「……………私さ、中学の頃、和寛なんてものすごく遠い人だって思ってた。だって明るいし、ちっさいし可愛かったし、何気に皆に人気だったし」

「え?なんで急に中学の頃の話なんてすんの」

「なんかね。和寛の笑顔見てたら、中二の頃のこと思い出してさ」

 そう言って愛羅はふわっと笑う。

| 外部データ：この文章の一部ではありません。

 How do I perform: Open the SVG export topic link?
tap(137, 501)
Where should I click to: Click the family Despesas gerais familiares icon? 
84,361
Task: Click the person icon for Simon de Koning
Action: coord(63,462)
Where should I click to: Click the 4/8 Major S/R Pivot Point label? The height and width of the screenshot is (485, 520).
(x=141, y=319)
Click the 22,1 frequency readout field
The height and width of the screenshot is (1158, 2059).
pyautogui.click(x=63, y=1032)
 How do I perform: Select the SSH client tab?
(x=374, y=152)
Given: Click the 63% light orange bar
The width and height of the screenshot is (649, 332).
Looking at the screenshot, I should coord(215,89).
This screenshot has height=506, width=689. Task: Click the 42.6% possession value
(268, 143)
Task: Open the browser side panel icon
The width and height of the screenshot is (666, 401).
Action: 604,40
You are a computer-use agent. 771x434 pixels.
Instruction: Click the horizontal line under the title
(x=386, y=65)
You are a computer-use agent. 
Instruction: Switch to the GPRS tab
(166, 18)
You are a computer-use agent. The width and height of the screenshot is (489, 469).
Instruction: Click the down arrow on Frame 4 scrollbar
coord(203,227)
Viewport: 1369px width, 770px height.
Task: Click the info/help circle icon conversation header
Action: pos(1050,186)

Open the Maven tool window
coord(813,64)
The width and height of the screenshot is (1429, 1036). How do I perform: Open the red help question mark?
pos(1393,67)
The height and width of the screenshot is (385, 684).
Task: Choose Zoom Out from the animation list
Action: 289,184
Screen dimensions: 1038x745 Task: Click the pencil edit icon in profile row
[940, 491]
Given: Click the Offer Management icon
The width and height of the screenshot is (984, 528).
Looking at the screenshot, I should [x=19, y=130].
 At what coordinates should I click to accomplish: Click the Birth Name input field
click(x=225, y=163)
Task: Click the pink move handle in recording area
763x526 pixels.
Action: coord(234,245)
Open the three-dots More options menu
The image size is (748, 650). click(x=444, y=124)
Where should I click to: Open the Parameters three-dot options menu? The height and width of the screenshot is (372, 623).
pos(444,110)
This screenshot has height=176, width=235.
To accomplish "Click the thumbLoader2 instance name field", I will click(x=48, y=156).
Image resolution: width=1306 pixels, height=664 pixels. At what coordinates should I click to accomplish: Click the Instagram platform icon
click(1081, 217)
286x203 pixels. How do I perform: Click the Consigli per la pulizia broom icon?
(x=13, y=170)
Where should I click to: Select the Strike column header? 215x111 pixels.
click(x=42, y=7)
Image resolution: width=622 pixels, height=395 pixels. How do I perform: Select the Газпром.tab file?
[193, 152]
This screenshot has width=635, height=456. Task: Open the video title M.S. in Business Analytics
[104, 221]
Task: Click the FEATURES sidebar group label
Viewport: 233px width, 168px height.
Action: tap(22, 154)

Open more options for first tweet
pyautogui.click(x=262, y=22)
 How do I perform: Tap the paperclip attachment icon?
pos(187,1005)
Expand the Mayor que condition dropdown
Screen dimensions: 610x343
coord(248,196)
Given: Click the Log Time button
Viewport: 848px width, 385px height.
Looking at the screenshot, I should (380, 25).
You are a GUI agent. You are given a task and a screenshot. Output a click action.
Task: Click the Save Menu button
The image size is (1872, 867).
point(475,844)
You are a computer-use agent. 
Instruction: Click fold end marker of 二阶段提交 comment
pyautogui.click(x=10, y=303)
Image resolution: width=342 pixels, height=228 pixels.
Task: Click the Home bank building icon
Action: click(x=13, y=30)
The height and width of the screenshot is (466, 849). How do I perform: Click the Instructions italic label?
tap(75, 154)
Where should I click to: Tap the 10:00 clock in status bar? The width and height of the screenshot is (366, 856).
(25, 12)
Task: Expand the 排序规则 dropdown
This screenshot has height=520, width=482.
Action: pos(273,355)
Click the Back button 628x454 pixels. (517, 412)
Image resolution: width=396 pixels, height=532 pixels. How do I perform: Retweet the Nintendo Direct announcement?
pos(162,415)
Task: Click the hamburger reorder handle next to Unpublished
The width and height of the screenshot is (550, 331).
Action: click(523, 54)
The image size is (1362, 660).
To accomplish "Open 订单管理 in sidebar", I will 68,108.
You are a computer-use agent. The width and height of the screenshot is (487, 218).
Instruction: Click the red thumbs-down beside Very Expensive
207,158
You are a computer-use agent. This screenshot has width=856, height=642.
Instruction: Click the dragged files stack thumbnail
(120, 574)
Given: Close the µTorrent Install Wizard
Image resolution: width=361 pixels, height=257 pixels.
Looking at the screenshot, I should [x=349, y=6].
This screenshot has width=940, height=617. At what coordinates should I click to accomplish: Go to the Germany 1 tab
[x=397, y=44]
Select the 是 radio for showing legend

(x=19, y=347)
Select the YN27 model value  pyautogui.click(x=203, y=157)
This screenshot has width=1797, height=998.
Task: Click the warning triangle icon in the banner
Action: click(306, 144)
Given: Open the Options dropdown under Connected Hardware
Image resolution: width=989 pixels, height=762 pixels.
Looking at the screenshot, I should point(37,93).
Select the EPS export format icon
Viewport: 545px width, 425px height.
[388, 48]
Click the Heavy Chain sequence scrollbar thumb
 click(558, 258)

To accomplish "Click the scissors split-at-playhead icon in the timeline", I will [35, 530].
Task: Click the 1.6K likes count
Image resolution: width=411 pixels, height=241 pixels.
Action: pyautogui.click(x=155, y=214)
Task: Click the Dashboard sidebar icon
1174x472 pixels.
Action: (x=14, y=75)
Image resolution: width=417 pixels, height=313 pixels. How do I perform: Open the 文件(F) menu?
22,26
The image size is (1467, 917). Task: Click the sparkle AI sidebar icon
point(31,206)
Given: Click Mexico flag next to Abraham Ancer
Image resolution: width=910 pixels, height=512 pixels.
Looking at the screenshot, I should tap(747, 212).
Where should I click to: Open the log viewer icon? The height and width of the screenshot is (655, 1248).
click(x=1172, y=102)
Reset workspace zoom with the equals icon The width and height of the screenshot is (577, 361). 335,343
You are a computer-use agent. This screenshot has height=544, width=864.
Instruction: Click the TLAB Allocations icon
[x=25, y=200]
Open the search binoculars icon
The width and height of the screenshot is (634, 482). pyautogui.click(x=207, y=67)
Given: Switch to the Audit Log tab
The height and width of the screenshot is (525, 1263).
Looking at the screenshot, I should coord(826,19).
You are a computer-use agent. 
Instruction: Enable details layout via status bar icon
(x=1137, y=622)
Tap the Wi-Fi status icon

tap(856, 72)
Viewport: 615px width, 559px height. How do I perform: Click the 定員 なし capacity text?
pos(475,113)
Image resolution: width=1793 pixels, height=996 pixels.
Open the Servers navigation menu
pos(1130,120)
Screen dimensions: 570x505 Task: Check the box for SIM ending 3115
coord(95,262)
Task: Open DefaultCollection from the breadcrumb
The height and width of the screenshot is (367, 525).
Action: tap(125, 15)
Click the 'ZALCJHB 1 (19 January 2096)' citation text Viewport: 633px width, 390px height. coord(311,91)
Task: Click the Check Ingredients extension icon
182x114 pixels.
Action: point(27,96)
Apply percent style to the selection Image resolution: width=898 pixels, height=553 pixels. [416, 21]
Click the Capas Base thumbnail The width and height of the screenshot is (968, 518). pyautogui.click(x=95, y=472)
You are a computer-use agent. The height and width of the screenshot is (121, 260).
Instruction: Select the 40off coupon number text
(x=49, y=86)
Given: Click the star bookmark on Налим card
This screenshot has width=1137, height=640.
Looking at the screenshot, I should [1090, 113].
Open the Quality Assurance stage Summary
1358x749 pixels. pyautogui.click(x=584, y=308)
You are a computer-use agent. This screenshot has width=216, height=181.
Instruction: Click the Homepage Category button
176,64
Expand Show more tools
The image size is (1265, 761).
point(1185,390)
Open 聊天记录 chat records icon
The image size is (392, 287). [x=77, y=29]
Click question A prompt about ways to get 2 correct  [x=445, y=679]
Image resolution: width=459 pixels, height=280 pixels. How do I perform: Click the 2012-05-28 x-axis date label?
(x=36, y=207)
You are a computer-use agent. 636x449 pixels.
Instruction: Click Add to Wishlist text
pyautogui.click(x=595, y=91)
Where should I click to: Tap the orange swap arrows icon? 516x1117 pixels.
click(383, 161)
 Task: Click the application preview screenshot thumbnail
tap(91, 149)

それに和寛はまた、ははっと笑って返してから、一つ息を吐いて、憂いを帯びた微笑みを浮かべると、ポツリと呟いた。

「…………………ずっとこんな毎日が続くと良いな」

「え?何?」

「………何でもないよ」

 ずっと愛羅に話しかけようとする夏哉達の一団。
 その行動を見て、クラスの女子が嫌な顔をするのは見たことがある。
 和寛の知る限り、愛羅に中学時代のイジメのような深刻な事態は起きていないように見えた。

 それでも、時間の問題のような。
 もし、この静けさが和寛という愛羅の昔からの知り合いがいきなり現れたことにより、一時休止していただけなのだとしたら。

(………嵐の前の静けさ、じゃないといいな)

 もし、そういうことが始まっても一応は男子である自分が、睨みを効かせることができるのではないか。

 男子相手であれ、女子相手であれ、自分がずっと隣にいればある程度阻止することは可能のように思えた。